2. Interest paid decreases over time
If your clients are looking for their forever home, paying points is a positive strategy. A $30 or so reduction in your monthly mortgage payment may not seem like much, but over the entire term of your loan, the savings can be substantial.
3. More tax breaks
Mortgage points are tax deductible, which can offset some of the upfront costs and provide financial relief when tax time comes. Keep in mind that tax rules are complex and not all homebuyers will be able to take advantage of this offer. If your clients have questions about their personal tax situation, recommend that they consult a tax professional.
4. Loans may be more affordable
In a tight market where inventory remains relatively low, many buyers find themselves in the awkward position of needing to increase their monthly budget to make a competitive offer. In this case, lower interest rates could help ease the tension. This flexibility is also ideal for those who want to move to a larger property or be more competitive during the bidding process.
Disadvantages of Buying at a Lower Interest Rate
When it comes to point-of-purchase, not everything falls into the positive category.
Here are three drawbacks to share with your customers:
1. Customers pay more at closing
Upfront costs add to the total initial cost of the loan, which means the amount due at closing may be higher than expected. This fee can be a significant burden for customers who need cash for a down payment, moving expenses, or other closing costs.
2. It takes a while to break even
Recovering the cost of paying points usually takes at least a few years, with the exact break-even point depending on the loan amount, the number of points paid and the amount the customer saves on their monthly payments. If a client sells or refinances prematurely, some or all of the proceeds are wasted.
3. Risk of unexpected changes
Even if customers plan to stay in their homes beyond the break-even point, predicting the future is impossible. Unexpected life changes, from a job change to a death in the family, can put even the best-laid plans on hold and force clients to move or refinance. There’s no need to dwell on potential disasters, but it’s crucial to let customers know they may lose points advantage in these unfortunate circumstances.
Should your client lower their interest rate?

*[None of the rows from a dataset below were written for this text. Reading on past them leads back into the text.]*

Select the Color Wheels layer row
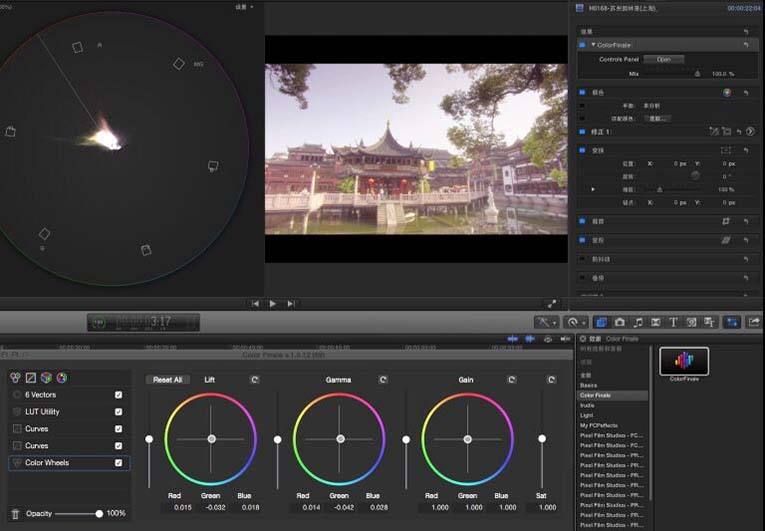This screenshot has width=765, height=531. (x=69, y=463)
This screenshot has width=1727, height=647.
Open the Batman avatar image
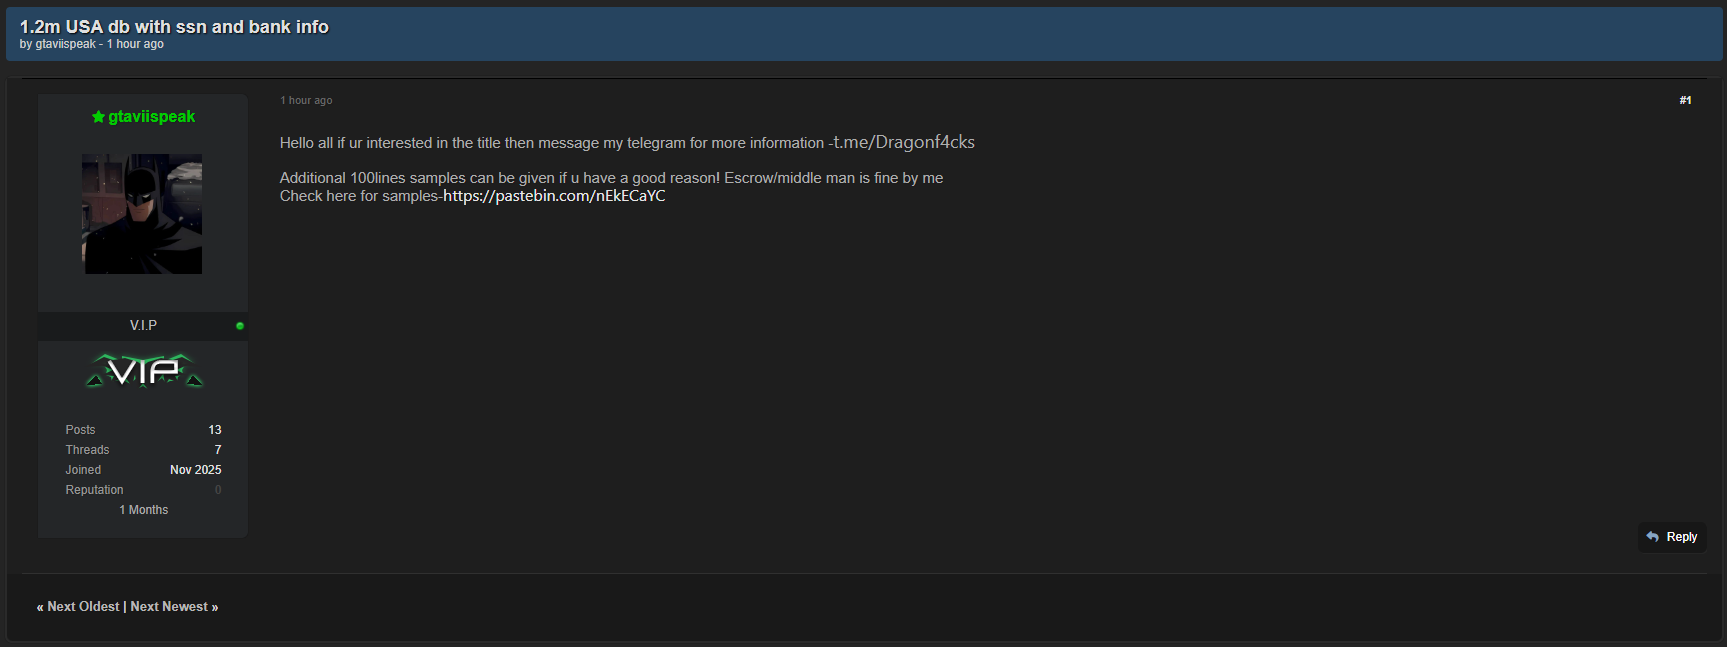[142, 214]
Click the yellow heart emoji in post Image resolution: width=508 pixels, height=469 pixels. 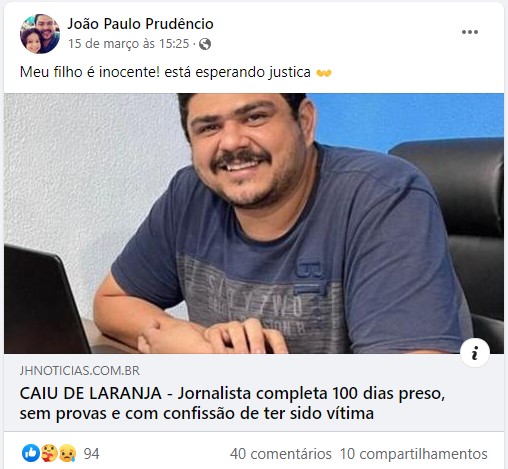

As mortgage rates rise in 2022 and 2023, the share of homebuyers paying discount points doubles, according to research. Consumer Financial Protection Bureau and Freddie Mac. Last year, nearly two-thirds of borrowers paid points to lower their interest rate when purchasing a loan.
While discount points are typically paid by the borrower, home sellers and home builders may also offer to lower the homebuyer’s interest rate. These incentives are typically provided in the form of: Temporary interest rate cut This only lasts one to three years.

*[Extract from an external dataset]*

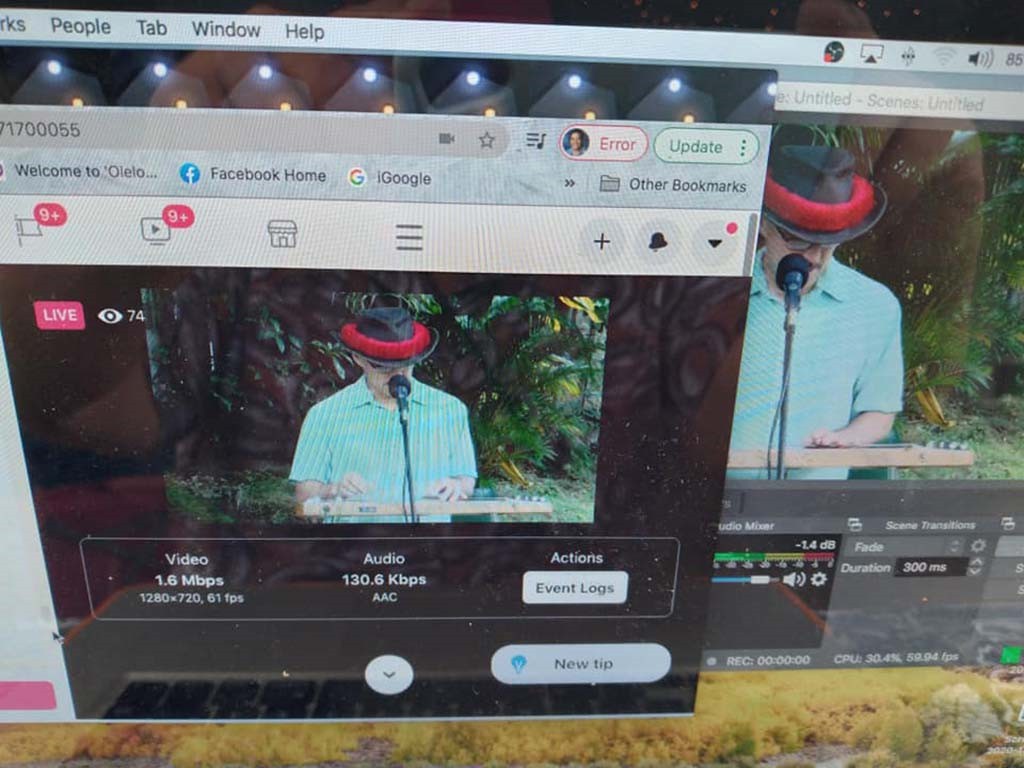Click the media control playlist icon

pyautogui.click(x=536, y=141)
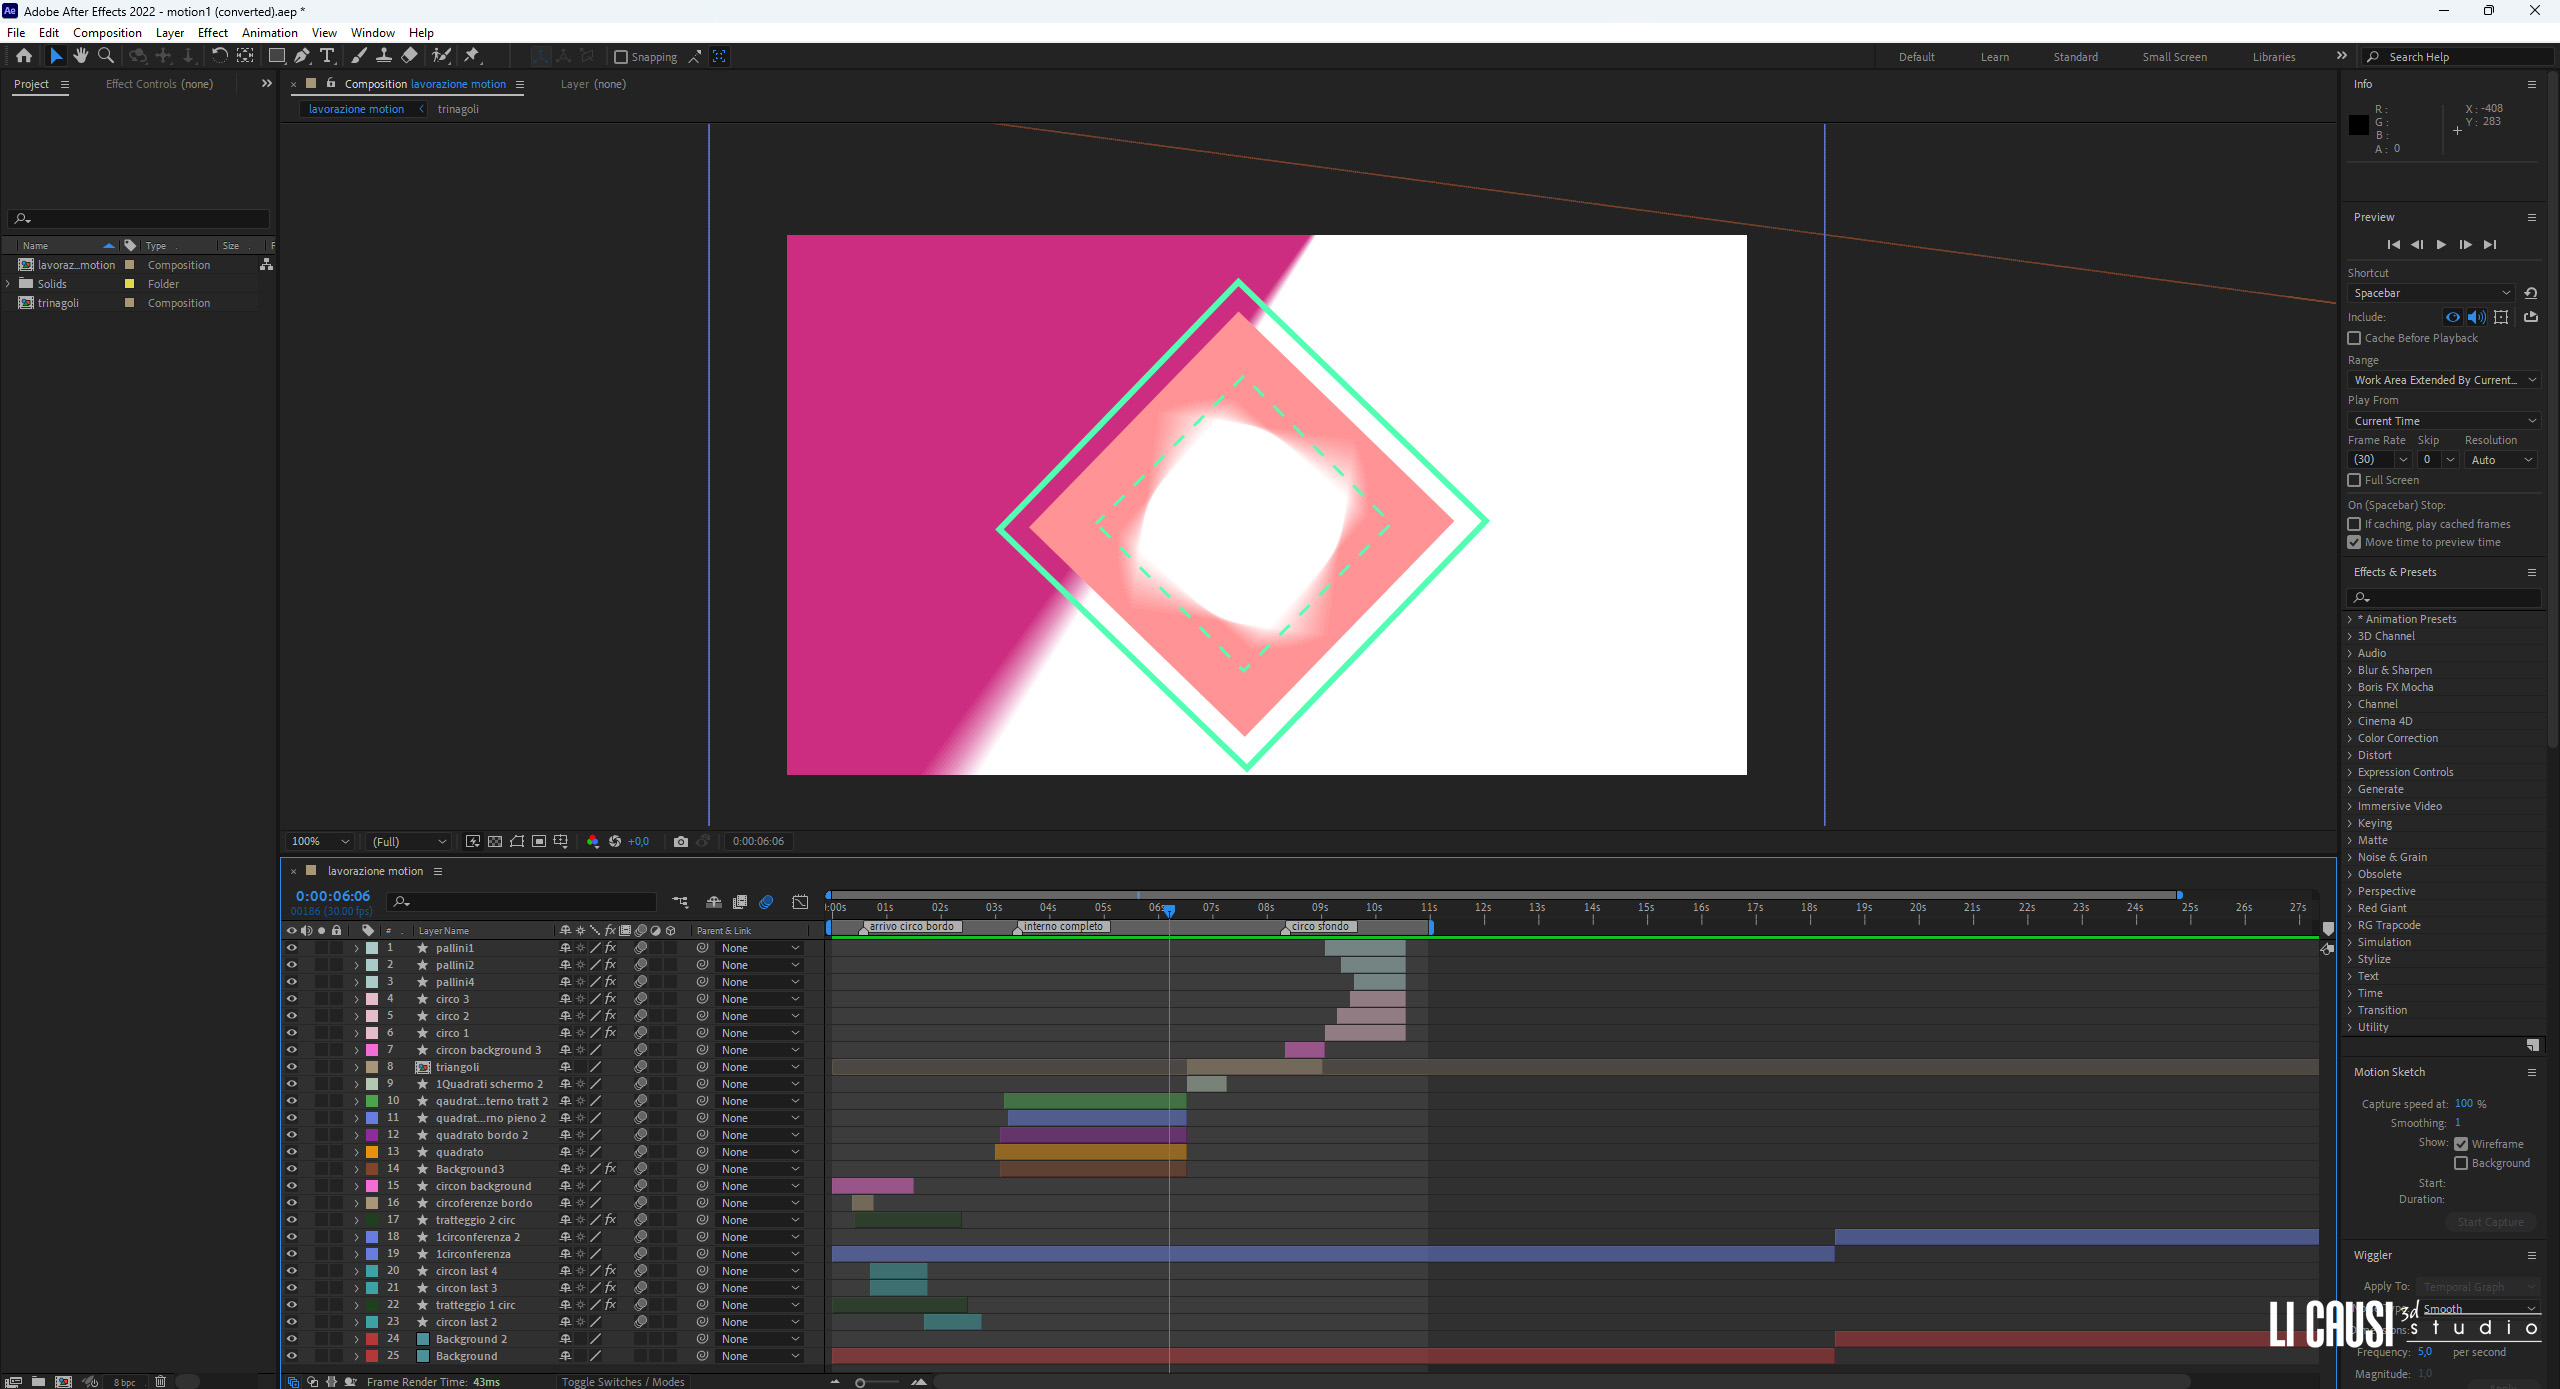Open the Composition menu
The image size is (2560, 1389).
(106, 33)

Not every customer will benefit from purchasing points. But with 70% of home sellers Amid concerns that higher interest rates will deter buyers, real estate agents must provide homebuyers with all the tools they need to make an informed decision.
While buying points can sometimes come with significant upfront costs and risks, they can also make homeownership more affordable in the long run. If a client is still unsure, a financial advisor can provide more specific advice based on their specific circumstances.